Na opinião das responsáveis editoriais, “ler estes livros pela primeira vez é encontrar uma literatura absolutamente moderna, disruptiva, audaz, extraordinariamente instigante. Relê-los é uma redescoberta permanente de novos matizes, cintilações, camadas sucessivas de significados e intuições, num edifício literário sem paralelo na língua portuguesa”.

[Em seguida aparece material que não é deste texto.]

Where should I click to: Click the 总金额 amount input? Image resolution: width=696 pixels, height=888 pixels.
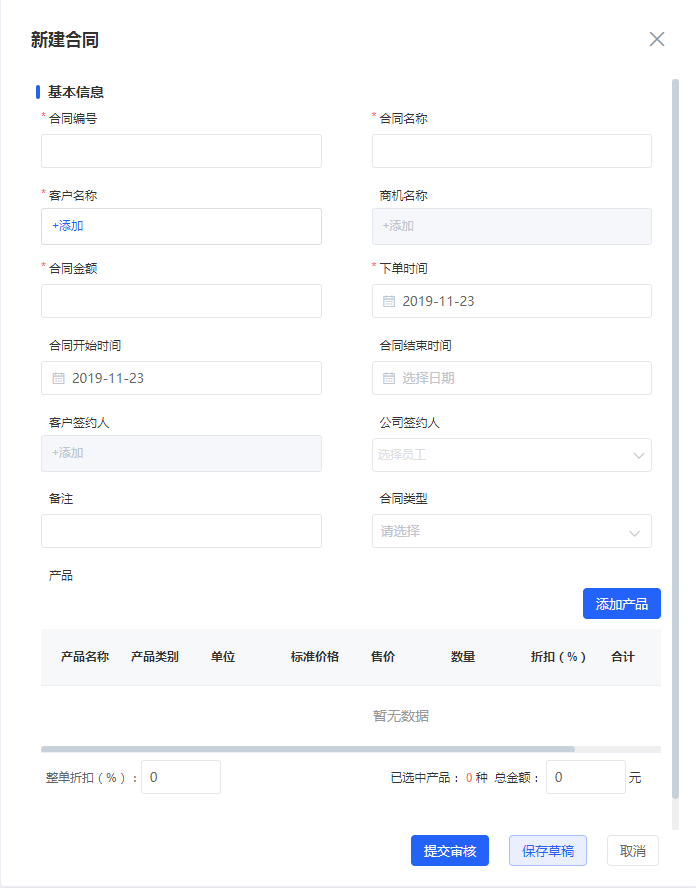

“Clarice ousou escrever sobre as arestas mais recônditas do nosso pensamento, sobre os sentimentos e desejos mais inconfessados. Clarice procurou e encontrou formas incrivelmente inovadoras de escrever sobre identidade e liberdade, apontando sempre ao coração da vida. Uma escritora que se antecipou ao seu próprio tempo, que rompeu fronteiras”, acrescentam.

Para a Companhia das Letras, a obra de Clarice Lispector é “uma obra maior do cânone moderno e contemporâneo, que dialoga com o passado e com o futuro”, pelo que teve o cuidado de desenhar “uma estratégia de publicação ambiciosa”, que leve a autora brasileira a todos os leitores.

A fama literária da escritora deve-se muito aos rasgos existencialistas e ao tom melancólico que permeiam os seus romances, crónicas e contos, bem como ao grande sucesso de “A Hora da Estrela” e a “A Paixão Segundo G.H.”, que resistem ao tempo e, ainda hoje, têm forte repercussão em todo o mundo.

Recentemente, em setembro deste ano, a atriz australiana Cate Blanchett homenageou Clarice Lispector, num discurso emocionado no Festival de Cinema de San Sebastián, após ser distinguida pelo conjunto da sua carreira.

"Vivemos tempos de incerteza, e eu ganho coragem, de certa forma, em Clarice Lispector, uma autora brasileira que é um génio absoluto, cuja obra tenho lido recentemente", afirmou a atriz, vencedora de um Óscar, recitando de seguida um excerto da crónica "Diálogo do Desconhecido".

Este discurso teve forte repercussão mediática e impulsionou uma vez mais o nome da escritora brasileira.

Durante a sua vida, Clarice Lispector venceu vários prémios literários, entre os quais o prémio da Fundação Cultural do Distrito Federal, o Graça Aranha, o Carmen Dolores Barbosa, o Golfinho de Ouro e o Jabuti.

Em 2011, foi agraciada pela Ordem do Mérito Cultural, uma ordem honorífica que reconhece personalidades brasileiras e estrangeiras que se distinguiram pelas suas contribuições para a cultura do Brasil.

Clarice Lispector nasceu em 10 de dezembro de 1920, numa aldeia da Ucrânia, tendo recebido à nascença o nome de Haia, que significa “vida”.

Para fugir à guerra civil e à perseguição dos ‘pogroms’, a família emigrou para o Brasil e, em 1922, a pequena Haia, os pais e as duas irmãs chegaram ao Nordeste do país, onde mudaram de nome e começaram uma nova vida.

Em 1939, Clarice Lispector vai estudar Direito no Rio de Janeiro e no ano seguinte começa a trabalhar como jornalista, publicando numa revista o seu primeiro conto.

A partir daí, não mais parará de escrever, lançando o seu romance de estreia, “Perto do coração selvagem”, em 1943, ano em que se casa com um diplomata brasileiro, seu colega de faculdade.

Dez anos mais tarde, este romance sai em França, com capa de Henri Matisse, inaugurando um percurso internacional fulgurante.

A partir de 1944, Clarice Lispector vive em Nápoles, Berna, Torquay e Washington, acompanhando o marido na carreira diplomática.

Regressa ao Brasil, com os dois filhos, em 1959, após o divórcio. Morre em 1977, no Rio de Janeiro, vítima de um cancro nos ovários.